_Task details_. Where the material below has a line containing "Click the line chart type icon", start repeating exactly, and keep going through the line containing "Given: Click the Drivers entry in summary box", with no other lines.

_Data provided_.

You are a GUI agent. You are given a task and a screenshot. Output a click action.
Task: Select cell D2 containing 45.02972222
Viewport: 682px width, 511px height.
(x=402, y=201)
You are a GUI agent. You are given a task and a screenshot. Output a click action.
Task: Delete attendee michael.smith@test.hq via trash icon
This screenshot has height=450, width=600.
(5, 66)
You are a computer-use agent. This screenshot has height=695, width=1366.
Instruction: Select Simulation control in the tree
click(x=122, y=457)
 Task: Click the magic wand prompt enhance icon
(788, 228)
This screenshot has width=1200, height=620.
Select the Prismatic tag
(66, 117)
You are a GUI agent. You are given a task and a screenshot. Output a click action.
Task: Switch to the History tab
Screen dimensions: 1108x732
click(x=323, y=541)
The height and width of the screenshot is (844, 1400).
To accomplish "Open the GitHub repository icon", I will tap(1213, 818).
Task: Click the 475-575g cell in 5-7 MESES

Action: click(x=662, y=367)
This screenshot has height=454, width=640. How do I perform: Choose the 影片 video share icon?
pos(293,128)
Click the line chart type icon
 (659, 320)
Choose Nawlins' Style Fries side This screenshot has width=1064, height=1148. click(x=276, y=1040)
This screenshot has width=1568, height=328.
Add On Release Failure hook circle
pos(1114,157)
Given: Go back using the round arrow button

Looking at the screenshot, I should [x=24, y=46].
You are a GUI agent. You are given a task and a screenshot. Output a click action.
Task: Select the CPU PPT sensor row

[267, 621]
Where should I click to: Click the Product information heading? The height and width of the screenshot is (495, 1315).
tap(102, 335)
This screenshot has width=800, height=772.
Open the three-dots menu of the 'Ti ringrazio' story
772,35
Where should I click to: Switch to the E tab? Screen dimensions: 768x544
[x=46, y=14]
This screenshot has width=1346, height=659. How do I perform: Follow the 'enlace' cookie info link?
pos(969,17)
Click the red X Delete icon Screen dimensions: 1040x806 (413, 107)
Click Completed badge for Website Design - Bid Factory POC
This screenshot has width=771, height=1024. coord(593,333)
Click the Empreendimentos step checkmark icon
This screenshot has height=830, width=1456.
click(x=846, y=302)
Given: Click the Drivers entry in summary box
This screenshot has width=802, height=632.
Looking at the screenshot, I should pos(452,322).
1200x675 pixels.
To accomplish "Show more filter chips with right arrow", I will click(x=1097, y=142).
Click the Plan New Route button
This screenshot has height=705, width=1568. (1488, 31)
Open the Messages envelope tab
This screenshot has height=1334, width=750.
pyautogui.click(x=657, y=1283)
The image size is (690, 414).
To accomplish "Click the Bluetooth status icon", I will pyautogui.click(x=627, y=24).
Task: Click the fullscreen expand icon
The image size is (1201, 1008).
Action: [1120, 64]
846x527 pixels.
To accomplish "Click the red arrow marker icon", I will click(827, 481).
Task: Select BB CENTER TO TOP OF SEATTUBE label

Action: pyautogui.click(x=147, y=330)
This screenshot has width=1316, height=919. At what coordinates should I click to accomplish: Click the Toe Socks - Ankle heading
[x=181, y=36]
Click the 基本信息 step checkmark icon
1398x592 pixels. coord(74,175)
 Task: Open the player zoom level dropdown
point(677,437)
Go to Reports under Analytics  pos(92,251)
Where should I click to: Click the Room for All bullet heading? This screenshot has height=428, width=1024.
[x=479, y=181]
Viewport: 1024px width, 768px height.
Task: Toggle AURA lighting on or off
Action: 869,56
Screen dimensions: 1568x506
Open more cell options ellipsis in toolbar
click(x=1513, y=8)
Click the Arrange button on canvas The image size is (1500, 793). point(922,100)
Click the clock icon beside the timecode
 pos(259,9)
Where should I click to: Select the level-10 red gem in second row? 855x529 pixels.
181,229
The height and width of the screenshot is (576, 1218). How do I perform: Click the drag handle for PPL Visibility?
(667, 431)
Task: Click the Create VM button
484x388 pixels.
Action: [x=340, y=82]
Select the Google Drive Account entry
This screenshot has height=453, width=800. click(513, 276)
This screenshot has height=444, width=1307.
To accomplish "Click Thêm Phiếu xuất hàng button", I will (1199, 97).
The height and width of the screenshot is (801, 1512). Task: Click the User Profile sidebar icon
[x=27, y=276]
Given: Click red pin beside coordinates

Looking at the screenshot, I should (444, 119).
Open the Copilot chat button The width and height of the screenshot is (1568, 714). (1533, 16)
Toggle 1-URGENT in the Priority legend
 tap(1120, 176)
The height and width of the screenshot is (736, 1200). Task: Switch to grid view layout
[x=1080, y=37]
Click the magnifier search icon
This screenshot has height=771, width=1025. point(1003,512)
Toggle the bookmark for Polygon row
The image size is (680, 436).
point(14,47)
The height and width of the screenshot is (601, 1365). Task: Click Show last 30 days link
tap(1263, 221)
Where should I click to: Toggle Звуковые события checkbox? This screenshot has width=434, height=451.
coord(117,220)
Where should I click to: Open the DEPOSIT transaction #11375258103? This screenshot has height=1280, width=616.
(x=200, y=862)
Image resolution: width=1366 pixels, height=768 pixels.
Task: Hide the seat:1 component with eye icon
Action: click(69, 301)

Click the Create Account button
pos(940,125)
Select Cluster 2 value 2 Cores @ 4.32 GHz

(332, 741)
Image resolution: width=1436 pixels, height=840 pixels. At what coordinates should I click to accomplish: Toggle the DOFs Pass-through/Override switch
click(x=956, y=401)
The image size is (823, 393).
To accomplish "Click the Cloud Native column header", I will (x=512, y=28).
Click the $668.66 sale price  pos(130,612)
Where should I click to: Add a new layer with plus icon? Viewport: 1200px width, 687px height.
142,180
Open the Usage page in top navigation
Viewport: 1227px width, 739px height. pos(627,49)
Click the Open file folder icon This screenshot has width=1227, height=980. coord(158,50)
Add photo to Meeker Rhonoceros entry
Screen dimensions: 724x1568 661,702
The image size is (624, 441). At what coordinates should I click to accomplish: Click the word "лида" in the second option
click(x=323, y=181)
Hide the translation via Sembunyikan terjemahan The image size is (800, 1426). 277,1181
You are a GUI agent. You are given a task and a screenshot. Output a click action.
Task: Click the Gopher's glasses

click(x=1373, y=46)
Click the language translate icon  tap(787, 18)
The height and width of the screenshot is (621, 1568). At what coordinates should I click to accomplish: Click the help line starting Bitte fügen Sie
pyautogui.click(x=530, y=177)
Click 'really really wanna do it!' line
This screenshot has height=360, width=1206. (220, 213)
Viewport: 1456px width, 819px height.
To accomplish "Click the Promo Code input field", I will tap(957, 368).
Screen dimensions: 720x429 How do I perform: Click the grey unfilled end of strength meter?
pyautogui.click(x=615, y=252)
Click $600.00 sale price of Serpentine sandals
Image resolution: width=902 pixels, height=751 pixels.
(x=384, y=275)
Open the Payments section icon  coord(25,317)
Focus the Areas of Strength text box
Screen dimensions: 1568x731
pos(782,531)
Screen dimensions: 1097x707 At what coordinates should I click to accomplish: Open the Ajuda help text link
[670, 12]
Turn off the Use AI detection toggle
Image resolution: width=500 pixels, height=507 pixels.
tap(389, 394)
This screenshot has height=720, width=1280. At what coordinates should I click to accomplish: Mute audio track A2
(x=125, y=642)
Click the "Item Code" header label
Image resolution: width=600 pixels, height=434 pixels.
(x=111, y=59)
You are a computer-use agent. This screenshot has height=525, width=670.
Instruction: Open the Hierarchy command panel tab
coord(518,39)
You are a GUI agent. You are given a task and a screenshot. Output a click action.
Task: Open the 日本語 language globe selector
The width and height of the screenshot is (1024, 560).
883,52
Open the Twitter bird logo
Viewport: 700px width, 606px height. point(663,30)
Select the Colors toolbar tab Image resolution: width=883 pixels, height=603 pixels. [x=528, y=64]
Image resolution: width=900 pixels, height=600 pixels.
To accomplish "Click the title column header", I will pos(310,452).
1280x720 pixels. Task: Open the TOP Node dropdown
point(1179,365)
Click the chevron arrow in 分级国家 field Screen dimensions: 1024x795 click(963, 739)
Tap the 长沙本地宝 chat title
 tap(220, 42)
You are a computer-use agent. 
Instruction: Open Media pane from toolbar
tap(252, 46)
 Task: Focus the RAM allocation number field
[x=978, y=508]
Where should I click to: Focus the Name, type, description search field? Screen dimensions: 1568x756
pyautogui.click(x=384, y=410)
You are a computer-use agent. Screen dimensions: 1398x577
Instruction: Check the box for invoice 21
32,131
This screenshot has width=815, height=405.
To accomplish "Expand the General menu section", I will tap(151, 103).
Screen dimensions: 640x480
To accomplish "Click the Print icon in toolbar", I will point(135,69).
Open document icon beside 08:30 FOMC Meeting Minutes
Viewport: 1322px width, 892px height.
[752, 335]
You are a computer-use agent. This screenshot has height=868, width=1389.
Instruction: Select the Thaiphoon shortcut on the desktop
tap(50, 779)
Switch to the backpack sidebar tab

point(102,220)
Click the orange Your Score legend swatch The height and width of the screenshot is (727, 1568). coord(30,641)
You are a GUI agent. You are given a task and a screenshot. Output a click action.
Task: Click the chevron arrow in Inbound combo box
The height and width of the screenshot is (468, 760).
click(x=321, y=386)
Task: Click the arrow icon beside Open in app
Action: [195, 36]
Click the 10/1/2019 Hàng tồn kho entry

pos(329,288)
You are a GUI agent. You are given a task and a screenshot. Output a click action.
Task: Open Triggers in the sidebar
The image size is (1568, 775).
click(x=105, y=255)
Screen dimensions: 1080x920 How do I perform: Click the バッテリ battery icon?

_Result_.
Click the line chart type icon
 (659, 320)
Choose Nawlins' Style Fries side This screenshot has width=1064, height=1148. click(x=276, y=1040)
This screenshot has width=1568, height=328.
Add On Release Failure hook circle
pos(1114,157)
Given: Go back using the round arrow button

Looking at the screenshot, I should [x=24, y=46].
You are a GUI agent. You are given a task and a screenshot. Output a click action.
Task: Select the CPU PPT sensor row

[267, 621]
Where should I click to: Click the Product information heading? The height and width of the screenshot is (495, 1315).
tap(102, 335)
This screenshot has width=800, height=772.
Open the three-dots menu of the 'Ti ringrazio' story
772,35
Where should I click to: Switch to the E tab? Screen dimensions: 768x544
[x=46, y=14]
This screenshot has width=1346, height=659. How do I perform: Follow the 'enlace' cookie info link?
pos(969,17)
Click the red X Delete icon Screen dimensions: 1040x806 (413, 107)
Click Completed badge for Website Design - Bid Factory POC
This screenshot has width=771, height=1024. coord(593,333)
Click the Empreendimentos step checkmark icon
This screenshot has height=830, width=1456.
click(x=846, y=302)
Given: Click the Drivers entry in summary box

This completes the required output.